Une fois la plainte déposée, que faire et ou aller ? Surtout à Saint-Barthélemy, comment éviter son agresseur, comment se loger ? « Le juge aux affaires familiales peut être saisi en urgence pour l’attribution du domicile conjugal, et pour établir d’éventuelles mesures de protection, que le conjoint ne devra pas transgresser sous peine de sanctions pénales », détaille l’avocate. « Une fois la démarche commencée, il faut aller jusqu’au bout. Une fois la plainte déposée, même si vous la retirez ensuite, la procédure sera enclenchée. » Me Malaval rappelle les peines encourues par les agresseurs, de 3 à 7 ans de prison, et jusqu’à 30 ans de réclusion en cas de décès de la victime.
« Pourquoi elle reste ? »
Honte, culpabilité, pression, peur : les victimes ont souvent énormément de mal à franchir le pas et faire appel aux autorités et à la justice. Un obstacle psychologique immense, que beaucoup de personnes, de l’extérieur, ont du mal à concevoir. Le fameux “Pourquoi elle reste ?”, souvent entendu en commentaire d’affaires de violences conjugales. « Lorsque l’on est agressé, on est forcément vulnérable. Un traumatisme, c’est différent d’une agression ; c’est une épreuve qui vous place face à l’impensable. Comme une explosion dans le métro… ou une agression par un membre de sa famille », explique la psychothérapeute Laetitia Santarelli. « Une personne sur deux vit au moins un traumatisme dans sa vie. Il est prouvé que ces traumas agissent sur le cortex préfrontal du cerveau, donc sur le fonctionnement cérébral. Quand je suis traumatisé, je ne comprends pas normalement, je n’apprends pas normalement, et je ne retiens pas normalement. »
Concept de résilience
« Le premier pas pour entrer en résilience est, de toute façon, de s’exprimer, dans un cadre bienveillant », poursuit Laetitia Santarelli. Bien sûr, selon son histoire personnelle, il est plus ou moins facile de parler. « Les freins à la résilience sont la solitude, l’isolement, mais aussi la honte, la culpabilité, et la peur d’une nouvelle exposition au traumatisme. D’autant que l’auteur des violences adopte très souvent, lui même, un discours culpabilisant. Une autre excellente raison de parler, c’est qu’il y a un risque élevé de reproduction. Soit pour soi-même, soit la victime peut devenir à son tour un bourreau. »

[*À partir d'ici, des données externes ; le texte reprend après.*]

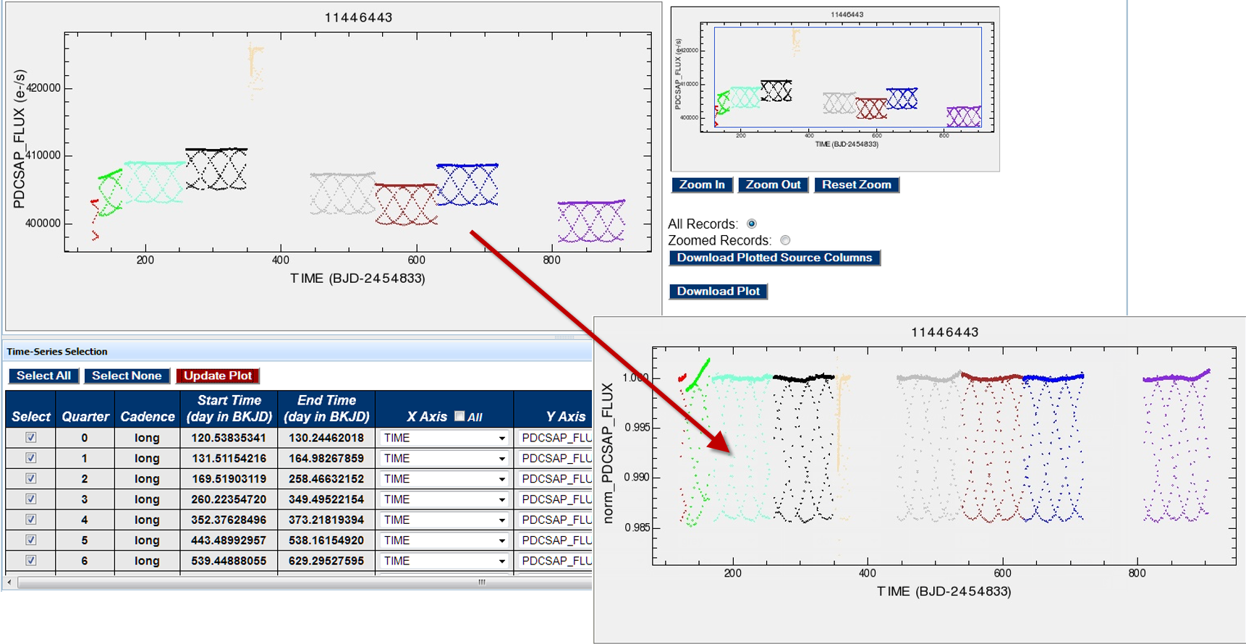Image resolution: width=1246 pixels, height=644 pixels.
Task: Click the Zoom In button
Action: tap(702, 185)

Le concept de résilience que détaille la spécialiste, théorisé par le neuropsychiatre Boris Cyrulnik, se compose de trois pans : « l’acceptation, la non-résistance. Accepter, ce n’est pas valider, mais admettre que cela a eu lieu. Se réapproprier son histoire. La victime n’est pas responsable de ce qui lui est arrivée, mais est responsable de ce qu’elle va en faire. Enfin, il faut envisager de pardonner. Il ne s’agit pas de religion, et l’autre n’a pas besoin de savoir qu’on l’a pardonné. Mais il faut être conscient que tout ce que je garde comme haine et rancœur envers l’autre, qui en souffre ? C’est moi, pas lui. »
Cas compliqués à Saint-Barth
La petitesse de l’île n’encourage pas les femmes à s’exprimer. La honte qu’elles ressentent est déjà tenace face à un inconnu, or ici, personne n’est vraiment inconnu… Sans parler de la peur des représailles, car si l’agresseur est sur l’île, il sera difficile de ne pas le croiser. Enfin, la crise du logement implique que si elles quittent le domicile conjugal, elles devront quitter, à coup sûr ou presque, Saint-Barthélemy.